▸ **Written exercise**
Render the stretch of records from the line containing "You are a GUI" through the line containing "coord(147,210)" as a JSON list of strings, one string per line, with blank lines left out.

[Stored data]
<<<<
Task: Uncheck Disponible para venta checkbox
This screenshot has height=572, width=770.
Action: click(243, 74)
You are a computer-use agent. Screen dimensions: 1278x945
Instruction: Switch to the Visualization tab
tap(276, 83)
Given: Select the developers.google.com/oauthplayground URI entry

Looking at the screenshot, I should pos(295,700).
>>>>
<<<<
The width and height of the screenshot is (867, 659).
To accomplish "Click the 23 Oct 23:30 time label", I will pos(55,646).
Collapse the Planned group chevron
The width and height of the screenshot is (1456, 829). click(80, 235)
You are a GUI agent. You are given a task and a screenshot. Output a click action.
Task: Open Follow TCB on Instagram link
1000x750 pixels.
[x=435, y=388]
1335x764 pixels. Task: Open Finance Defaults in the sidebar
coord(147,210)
>>>>
▸ **Response**
[
  "You are a GUI agent. You are given a task and a screenshot. Output a click action.",
  "Task: Open Follow TCB on Instagram link",
  "1000x750 pixels.",
  "[x=435, y=388]",
  "1335x764 pixels. Task: Open Finance Defaults in the sidebar",
  "coord(147,210)"
]